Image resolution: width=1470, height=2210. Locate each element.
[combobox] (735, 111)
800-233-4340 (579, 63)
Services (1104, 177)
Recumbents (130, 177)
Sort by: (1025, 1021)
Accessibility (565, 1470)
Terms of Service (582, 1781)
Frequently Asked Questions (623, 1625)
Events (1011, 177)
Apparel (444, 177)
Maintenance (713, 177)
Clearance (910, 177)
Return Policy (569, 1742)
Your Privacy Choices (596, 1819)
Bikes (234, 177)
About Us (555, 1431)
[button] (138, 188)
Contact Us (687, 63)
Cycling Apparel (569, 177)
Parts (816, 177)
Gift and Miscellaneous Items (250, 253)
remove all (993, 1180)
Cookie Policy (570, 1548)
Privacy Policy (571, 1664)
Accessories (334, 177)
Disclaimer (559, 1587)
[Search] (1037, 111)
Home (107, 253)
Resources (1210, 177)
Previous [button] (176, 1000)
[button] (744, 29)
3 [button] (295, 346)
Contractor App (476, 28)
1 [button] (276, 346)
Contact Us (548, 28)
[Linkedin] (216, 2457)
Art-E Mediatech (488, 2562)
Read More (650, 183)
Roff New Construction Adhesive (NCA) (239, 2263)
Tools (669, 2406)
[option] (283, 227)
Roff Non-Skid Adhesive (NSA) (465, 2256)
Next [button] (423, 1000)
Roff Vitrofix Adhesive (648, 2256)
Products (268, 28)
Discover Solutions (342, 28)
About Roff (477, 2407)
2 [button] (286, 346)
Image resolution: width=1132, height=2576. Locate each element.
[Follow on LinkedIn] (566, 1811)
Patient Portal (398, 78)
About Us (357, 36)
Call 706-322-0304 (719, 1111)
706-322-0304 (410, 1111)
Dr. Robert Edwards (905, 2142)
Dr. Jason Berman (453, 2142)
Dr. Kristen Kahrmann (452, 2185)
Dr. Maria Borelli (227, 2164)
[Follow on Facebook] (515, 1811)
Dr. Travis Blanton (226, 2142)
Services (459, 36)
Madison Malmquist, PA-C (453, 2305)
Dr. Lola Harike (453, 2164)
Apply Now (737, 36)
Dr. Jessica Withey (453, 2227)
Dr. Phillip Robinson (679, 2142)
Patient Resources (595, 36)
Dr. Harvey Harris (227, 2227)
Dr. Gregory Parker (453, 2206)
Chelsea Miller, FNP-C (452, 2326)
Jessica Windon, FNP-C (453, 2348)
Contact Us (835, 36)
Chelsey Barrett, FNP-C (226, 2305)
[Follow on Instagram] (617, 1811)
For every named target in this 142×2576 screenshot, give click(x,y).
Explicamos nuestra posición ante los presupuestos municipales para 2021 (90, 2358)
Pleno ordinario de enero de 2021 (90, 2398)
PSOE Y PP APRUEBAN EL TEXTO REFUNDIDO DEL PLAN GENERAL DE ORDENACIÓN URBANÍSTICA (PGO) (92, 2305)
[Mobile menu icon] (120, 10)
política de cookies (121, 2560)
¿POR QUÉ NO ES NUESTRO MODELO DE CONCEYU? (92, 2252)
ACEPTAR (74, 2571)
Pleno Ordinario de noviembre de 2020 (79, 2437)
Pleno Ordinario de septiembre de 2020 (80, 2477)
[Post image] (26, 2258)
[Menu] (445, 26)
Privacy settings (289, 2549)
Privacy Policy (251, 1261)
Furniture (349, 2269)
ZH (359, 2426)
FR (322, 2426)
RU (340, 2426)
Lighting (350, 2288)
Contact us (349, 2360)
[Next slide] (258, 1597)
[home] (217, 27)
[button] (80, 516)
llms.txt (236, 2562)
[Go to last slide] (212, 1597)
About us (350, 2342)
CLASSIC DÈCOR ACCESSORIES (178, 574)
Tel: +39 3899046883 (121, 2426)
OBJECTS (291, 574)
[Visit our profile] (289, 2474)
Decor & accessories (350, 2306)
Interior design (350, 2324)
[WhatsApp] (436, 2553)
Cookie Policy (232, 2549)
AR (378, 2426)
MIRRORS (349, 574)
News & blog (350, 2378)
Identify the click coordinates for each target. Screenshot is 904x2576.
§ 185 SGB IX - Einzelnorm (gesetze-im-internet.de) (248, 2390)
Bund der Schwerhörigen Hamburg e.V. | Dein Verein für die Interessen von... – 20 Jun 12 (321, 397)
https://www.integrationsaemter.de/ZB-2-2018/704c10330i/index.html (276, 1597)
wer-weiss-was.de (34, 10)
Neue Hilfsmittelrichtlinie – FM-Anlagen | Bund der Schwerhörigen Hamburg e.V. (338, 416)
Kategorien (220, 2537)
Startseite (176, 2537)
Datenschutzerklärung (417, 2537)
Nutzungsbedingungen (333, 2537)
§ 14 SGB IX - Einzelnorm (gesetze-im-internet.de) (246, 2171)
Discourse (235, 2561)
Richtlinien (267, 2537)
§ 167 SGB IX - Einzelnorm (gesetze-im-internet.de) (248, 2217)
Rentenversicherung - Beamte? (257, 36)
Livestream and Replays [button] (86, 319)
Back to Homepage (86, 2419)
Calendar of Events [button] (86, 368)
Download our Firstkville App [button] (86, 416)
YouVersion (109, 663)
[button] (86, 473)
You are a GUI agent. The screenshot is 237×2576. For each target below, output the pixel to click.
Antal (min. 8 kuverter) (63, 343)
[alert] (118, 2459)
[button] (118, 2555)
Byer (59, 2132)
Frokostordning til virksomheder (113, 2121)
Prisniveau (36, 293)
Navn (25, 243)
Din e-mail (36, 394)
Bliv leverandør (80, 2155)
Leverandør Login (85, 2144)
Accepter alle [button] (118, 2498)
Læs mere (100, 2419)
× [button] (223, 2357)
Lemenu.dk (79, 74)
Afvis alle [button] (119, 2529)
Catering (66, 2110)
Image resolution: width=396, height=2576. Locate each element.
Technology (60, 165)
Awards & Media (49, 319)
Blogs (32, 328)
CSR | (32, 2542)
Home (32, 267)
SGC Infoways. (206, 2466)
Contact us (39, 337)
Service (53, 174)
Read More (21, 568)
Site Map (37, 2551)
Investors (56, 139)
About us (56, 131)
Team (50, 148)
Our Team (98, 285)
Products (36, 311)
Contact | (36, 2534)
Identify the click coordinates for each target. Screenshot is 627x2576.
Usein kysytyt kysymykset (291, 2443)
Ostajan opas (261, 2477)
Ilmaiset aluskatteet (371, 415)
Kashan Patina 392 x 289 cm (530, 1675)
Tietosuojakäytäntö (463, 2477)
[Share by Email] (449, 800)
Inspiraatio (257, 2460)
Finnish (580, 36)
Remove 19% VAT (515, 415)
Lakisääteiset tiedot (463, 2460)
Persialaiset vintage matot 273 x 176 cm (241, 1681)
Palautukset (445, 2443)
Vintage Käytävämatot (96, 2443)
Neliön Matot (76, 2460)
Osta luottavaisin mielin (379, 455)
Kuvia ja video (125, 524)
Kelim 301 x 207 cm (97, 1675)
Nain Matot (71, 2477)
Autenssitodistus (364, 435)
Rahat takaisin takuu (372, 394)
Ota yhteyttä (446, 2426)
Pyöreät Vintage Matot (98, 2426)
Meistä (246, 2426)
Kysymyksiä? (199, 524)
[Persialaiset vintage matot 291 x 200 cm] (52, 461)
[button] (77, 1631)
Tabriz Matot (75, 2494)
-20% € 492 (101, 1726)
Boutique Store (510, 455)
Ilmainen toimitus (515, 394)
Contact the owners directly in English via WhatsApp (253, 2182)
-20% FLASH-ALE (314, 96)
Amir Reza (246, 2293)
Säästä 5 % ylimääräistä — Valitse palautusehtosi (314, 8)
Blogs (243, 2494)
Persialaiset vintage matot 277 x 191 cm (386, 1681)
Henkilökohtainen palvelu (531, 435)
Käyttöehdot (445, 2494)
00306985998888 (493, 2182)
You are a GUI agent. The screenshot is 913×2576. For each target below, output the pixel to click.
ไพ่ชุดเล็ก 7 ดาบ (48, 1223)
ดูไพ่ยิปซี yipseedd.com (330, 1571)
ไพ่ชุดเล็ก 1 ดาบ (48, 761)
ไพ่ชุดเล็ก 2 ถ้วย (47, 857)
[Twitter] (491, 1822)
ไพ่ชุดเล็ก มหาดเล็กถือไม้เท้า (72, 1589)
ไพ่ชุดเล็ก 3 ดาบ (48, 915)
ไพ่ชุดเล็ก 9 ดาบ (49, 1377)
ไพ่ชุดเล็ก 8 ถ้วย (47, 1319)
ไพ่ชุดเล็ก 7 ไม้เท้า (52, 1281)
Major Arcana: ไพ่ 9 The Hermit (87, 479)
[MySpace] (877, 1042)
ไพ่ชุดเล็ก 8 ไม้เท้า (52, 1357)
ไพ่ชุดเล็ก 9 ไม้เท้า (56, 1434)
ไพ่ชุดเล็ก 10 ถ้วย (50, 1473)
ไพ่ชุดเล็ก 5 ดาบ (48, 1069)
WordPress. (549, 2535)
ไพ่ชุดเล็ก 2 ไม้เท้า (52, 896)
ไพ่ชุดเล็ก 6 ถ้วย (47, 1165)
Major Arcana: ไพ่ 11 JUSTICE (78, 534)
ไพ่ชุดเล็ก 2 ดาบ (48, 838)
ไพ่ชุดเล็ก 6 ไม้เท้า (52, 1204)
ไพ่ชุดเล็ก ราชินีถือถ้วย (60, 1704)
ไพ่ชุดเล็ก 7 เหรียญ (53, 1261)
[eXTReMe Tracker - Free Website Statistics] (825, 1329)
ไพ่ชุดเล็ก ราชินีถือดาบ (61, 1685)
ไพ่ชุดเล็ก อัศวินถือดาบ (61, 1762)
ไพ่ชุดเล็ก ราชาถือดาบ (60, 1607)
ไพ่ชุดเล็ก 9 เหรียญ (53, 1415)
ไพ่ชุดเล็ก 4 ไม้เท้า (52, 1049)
- - -
#### What you have to do:
In the material above, how many lines hold the word "height"? Say only the number.

#### Final answer:
3